El ojo que ves no es
ojo porque tú lo veas;
es ojo porque te ve.
Antonio Machado
Hace unos días reconocí en la calle una mano, y el gesto de esa mano, y supe de inmediato a quién pertenecía. Sé que reconozco esas manos, pero me impactó la constatación. Una mano sola reposada sobre el manubrio de un carro vista a través de un parabrisas y en medio del tráfico.
El sujeto deseado se vuelve objeto y se diseca. Los ojos, las pestañas, la boca, la sonrisa, el diente torcido, la base del cráneo y la línea donde comienza el cuero cabelludo, el hoyuelo que se forma con una mueca particular, los brazos, el torso, el abdomen abultado, la pantorrilla, el pie plano.

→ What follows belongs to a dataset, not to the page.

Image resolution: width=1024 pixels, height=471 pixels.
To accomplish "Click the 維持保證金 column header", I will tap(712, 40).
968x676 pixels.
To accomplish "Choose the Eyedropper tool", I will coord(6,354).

Y las manos. Y los gestos de las manos.
Las manos que cada uno usa de forma particular. Los ademanes suaves o fuertes, la mano abierta completa dedos y palma, la mano abierta pero compacta. El dedo índice que señala con fragilidad o firmeza. Las manos en reposo, expuestas, las manos que se esconden. Las manos que se usan con soltura y gracia, y las que estorban o sobran.

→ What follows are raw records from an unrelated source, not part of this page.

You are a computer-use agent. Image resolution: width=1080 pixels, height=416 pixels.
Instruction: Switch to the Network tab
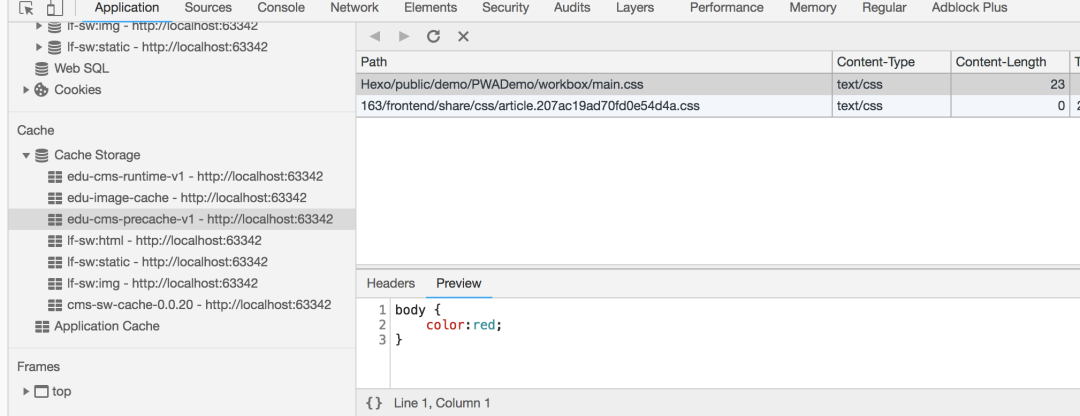[x=354, y=8]
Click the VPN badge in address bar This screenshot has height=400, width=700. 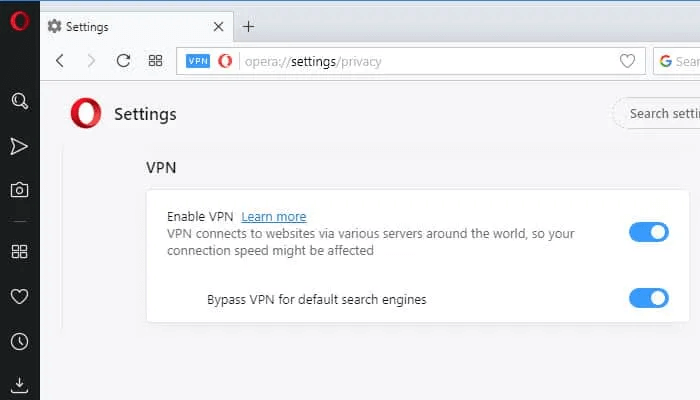click(198, 61)
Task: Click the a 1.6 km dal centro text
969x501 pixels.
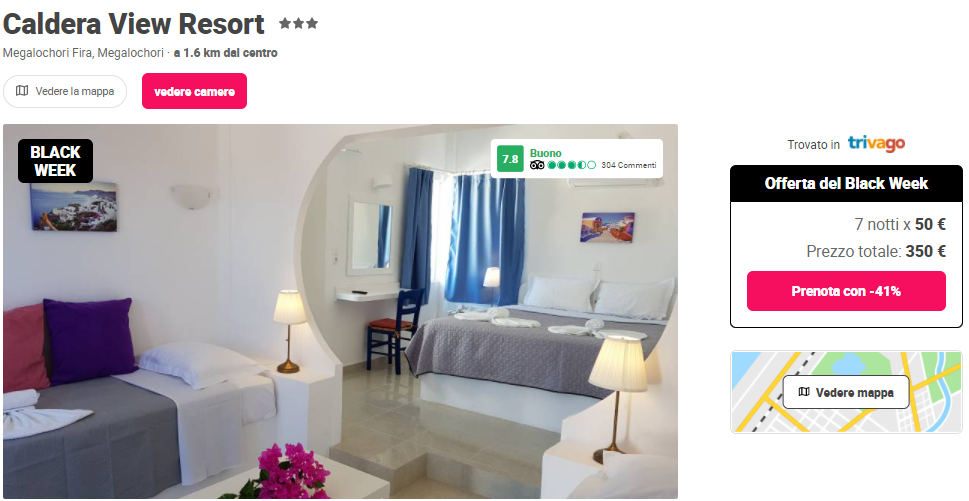Action: 226,53
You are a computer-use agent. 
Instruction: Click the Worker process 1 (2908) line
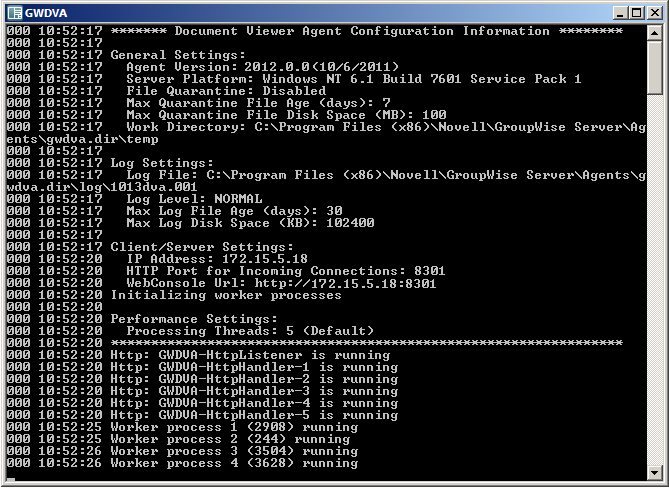[230, 427]
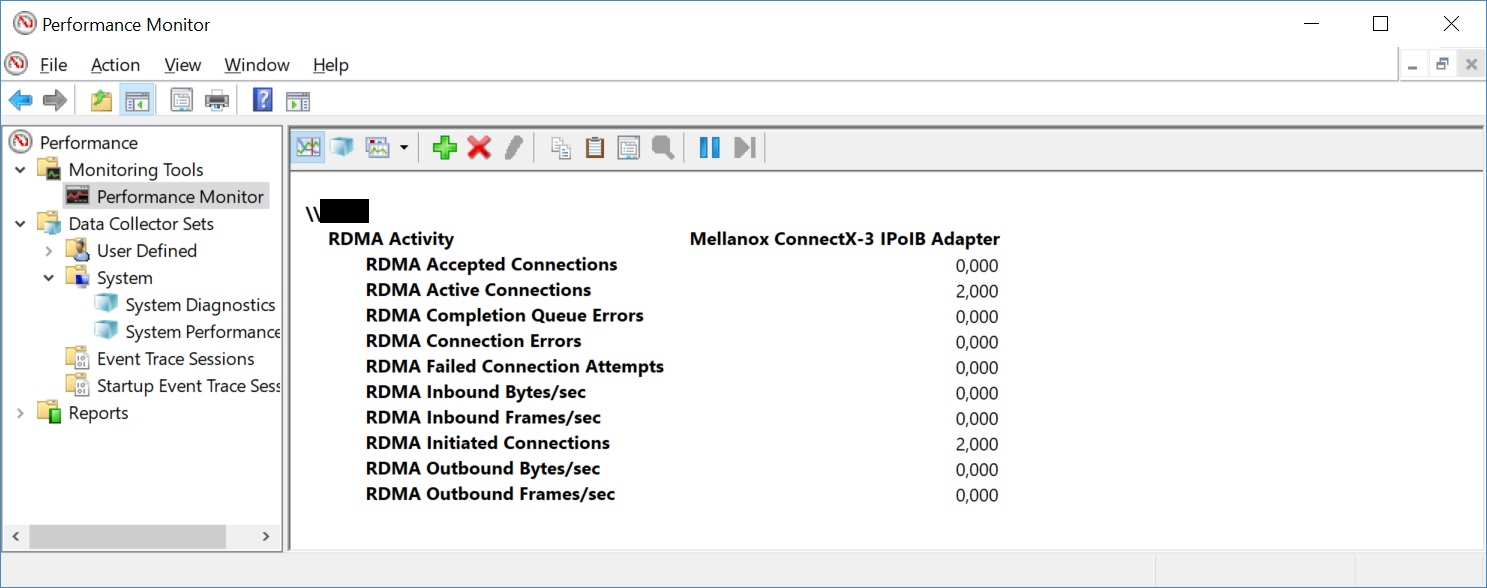
Task: Expand the User Defined collector set
Action: coord(48,250)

La mano que señala, la mano que enumera, la mano que ejemplifica, la mano que manotea, la mano que explica, la mano que abanica. La mano que acaricia, la mano que alcanza, la mano que llama, el inicio del contacto que son las manos.
Para el tacto la piel, pero primero las manos. La mano que agarra otra mano, la mano que aprieta, la mano que explora, la mano que juega, la mano que goza. La mano que amenaza, la mano que empuja, la mano que aparta, la mano que aleja, la mano que violenta. Esas manos que deseé y que temí durante tanto tiempo, que me las aprendí de memoria.
Unas manos que ya por fortuna no me tocan.